Le secteur des mines a confirmé pour la deuxième fois consécutive sa reprise, avec une croissance de 31,7 % au troisième trimestre, après 39,5 % au deuxième. L’économiste précise que ce secteur pourrait retrouver son niveau d’avant 2011, autour de 8 millions de tonnes par an, et générer des devises importantes pour la Banque centrale.
En revanche, plusieurs secteurs traditionnels ont ralenti : les industries mécaniques et électriques passent de 9,7 % à 4,9 %, les industries chimiques de 11,9 % à 2,4 %, et le bâtiment de 9 % à 3,9 %. Ridha Chkoundali estime que ce ralentissement pourrait empêcher l’atteinte de l’objectif de croissance inscrit dans la Loi de finances 2025 (3,2 %) et même de la prévision ajustée de la Banque mondiale (2,6 %).
Après neuf mois de 2025, la croissance cumulée est de 2,4 %, ce qui signifie qu’il faudrait atteindre au quatrième trimestre 3,2 % pour réaliser la cible de 2,6 %, un scénario jugé quasi impossible. « La cible de 3,2 % pour l’année est donc hors de portée, ce qui pourrait réduire les ressources fiscales et compromettre l’autonomie budgétaire », souligne l’économiste.
Le secteur financier est en difficulté, avec des taux de croissance négatifs : –8,6 % au premier trimestre, –6,8 % au deuxième et –11 % au troisième, reflétant un recul de l’activité bancaire dans le financement du secteur privé. Le secteur textile, habillement et cuir reste également en crise : –2,4 % sur l’ensemble de 2023, –5,5 % en 2024 et –3,8 % au troisième trimestre 2025.
Concernant l’emploi, le taux d’activité a légèrement reculé de 46,2 % à 46,1 % (environ 600 personnes). Le nombre de personnes occupées diminue de 3 200, avec une baisse de 38.000 emplois féminins et une hausse de 35 000 emplois masculins. Le taux de chômage augmente de 15,3 % à 15,4 %, soit 2 600 nouveaux chômeurs, portant le total à 653.700, contre 651.100 au trimestre précédent.
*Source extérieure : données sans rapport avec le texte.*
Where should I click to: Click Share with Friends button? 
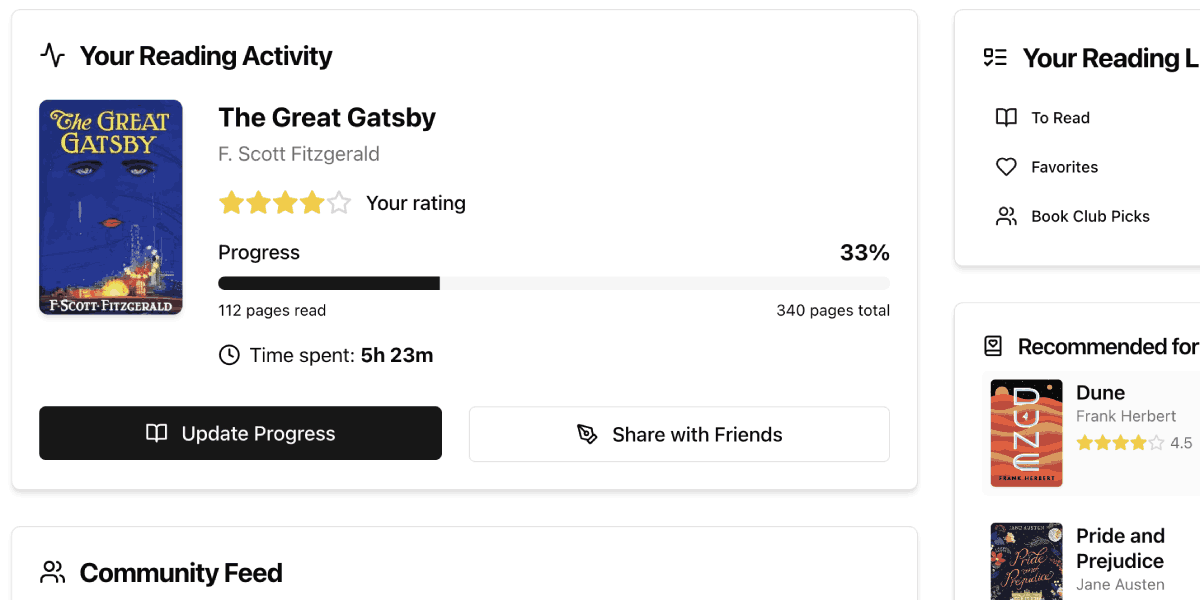click(x=679, y=434)
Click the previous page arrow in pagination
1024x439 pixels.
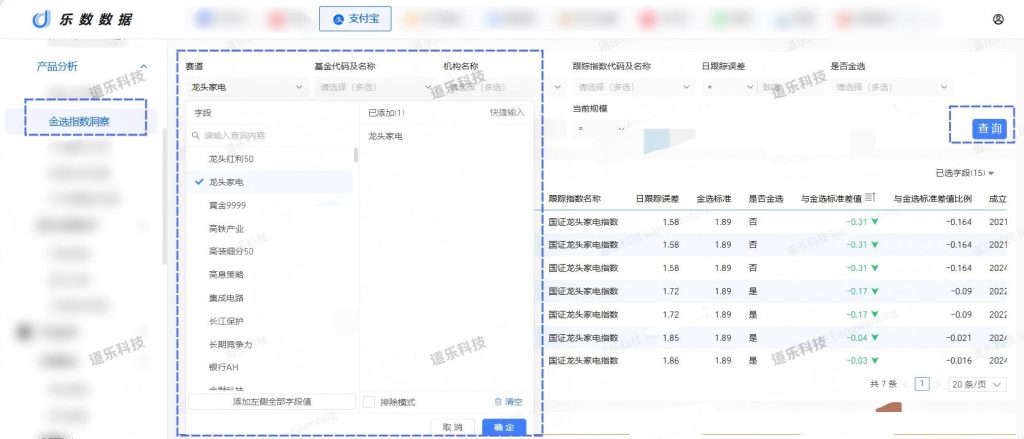(x=906, y=384)
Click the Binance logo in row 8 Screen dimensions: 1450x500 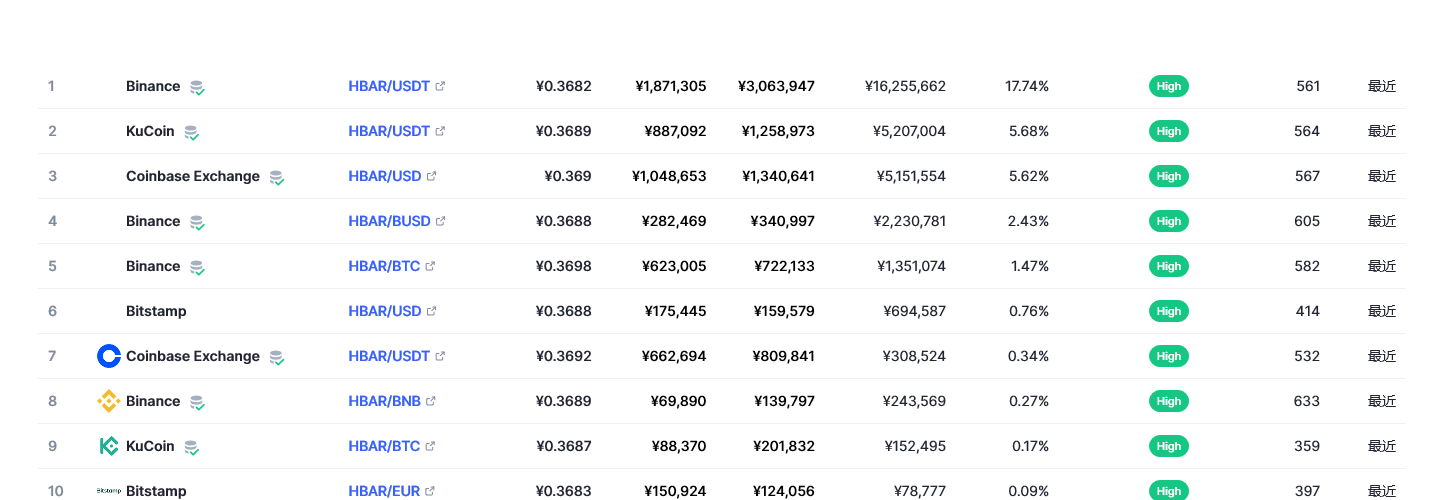(109, 401)
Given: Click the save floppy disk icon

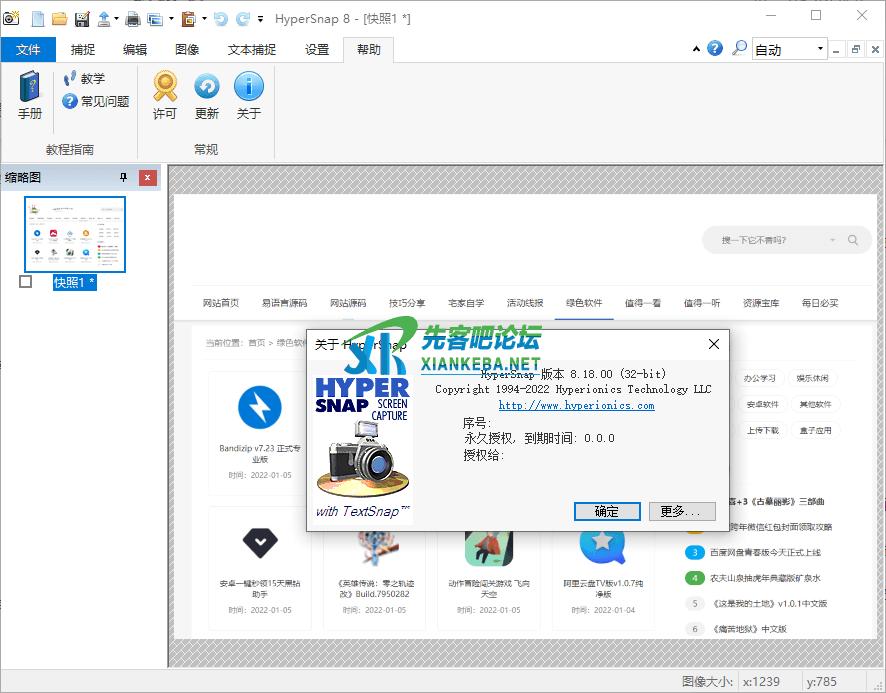Looking at the screenshot, I should point(81,18).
Cette hausse du chômage touche surtout les femmes (20,9 % → 22,4 %) et les jeunes (36,8 % → 40,1 %). Les jeunes femmes enregistrent une progression de 37,8 % à 42,7 %, et les jeunes hommes de 36,4 % à 38,9 %. Parmi les jeunes diplômés, le chômage passe de 24,0 % à 24,9 %, avec les jeunes femmes diplômées à 31,3 % → 32,3 % et les jeunes hommes à 14,2 % → 14,5 %.
Enfin, le déficit commercial pour les dix premiers mois de 2025 s’aggrave de 2,7 milliards, atteignant 18,4 milliards contre 15,7 milliards sur la même période en 2024. Le taux de couverture recule de 2,8 points, mettant en péril les réserves de devises. Les exportations stagnent (+1,1 %), malgré une hausse pour le phosphate (+9,4 %) et les industries mécaniques et électriques (+7,7 %), alors que les exportations agroalimentaires chutent de –13,8 %, notamment l’huile d’olive (–26,7 %) et le textile (–0,9 %). Les importations progressent de 4,9 %, en particulier pour les biens d’équipement (+14,5 %) et les matières premières et semi-finies (+6,7 %).
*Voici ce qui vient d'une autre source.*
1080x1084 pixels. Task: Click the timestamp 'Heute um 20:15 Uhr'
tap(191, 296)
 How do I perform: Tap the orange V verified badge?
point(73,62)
La révision des importations subventionnées montre une baisse : céréales –21,1 %, sucre –40,8 %, café –19,9 %, médicaments –3,4 %, engrais –32,3 %, conforme aux recommandations du FMI. Le déficit énergétique représente 9,2 milliards, soit la moitié du déficit total.
Ridha Chkoundali souligne enfin le paradoxe des échanges : les excédents avec certains pays européens et la Libye (France +4,6 milliards, Allemagne +2,3 milliards, Libye +1,8 milliard, Italie +800 millions, Maroc +400 millions) atténuent partiellement le déficit qui serait autrement supérieur à 26 milliards. Les déficits avec les pays des BRICS restent importants : Chine –9,2 milliards, Russie –3,8 milliards, Inde –1 milliard, Arabie saoudite –600 millions, Égypte –800 millions.